SOURCE RECORDS START

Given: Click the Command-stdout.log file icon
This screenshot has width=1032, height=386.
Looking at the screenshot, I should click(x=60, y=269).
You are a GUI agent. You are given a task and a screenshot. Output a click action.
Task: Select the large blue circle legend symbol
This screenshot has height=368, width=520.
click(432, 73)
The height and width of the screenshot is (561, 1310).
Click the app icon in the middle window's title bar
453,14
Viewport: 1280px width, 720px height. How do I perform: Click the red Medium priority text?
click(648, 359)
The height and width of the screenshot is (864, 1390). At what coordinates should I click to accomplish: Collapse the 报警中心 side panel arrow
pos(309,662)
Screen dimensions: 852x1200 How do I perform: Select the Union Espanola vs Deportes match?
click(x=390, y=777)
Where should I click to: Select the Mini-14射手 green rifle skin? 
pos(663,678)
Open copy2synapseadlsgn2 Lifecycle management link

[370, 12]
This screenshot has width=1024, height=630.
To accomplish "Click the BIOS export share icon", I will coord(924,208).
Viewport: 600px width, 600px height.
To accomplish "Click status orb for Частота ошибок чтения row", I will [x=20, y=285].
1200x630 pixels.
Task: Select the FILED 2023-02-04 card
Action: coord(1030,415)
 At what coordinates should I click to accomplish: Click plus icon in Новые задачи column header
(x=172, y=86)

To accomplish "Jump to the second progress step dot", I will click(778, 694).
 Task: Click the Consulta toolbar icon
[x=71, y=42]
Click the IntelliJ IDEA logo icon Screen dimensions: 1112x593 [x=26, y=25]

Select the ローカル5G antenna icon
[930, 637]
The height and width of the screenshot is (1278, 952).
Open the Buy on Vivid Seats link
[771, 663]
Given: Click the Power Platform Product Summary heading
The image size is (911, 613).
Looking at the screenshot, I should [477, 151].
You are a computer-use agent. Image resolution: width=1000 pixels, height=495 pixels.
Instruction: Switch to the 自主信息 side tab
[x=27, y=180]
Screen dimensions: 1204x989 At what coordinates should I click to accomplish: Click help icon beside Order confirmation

SOURCE RECORDS END

◆ HOW TO COMPLETE THIS TASK ◆
For the word "agent", find all matching lines in the entries above and copy them out.

◆ EXERCISE SOLUTION ◆
You are a GUI agent. You are given a task and a screenshot. Output a click action.
You are a computer-use agent. Image resolution: width=1000 pixels, height=495 pixels.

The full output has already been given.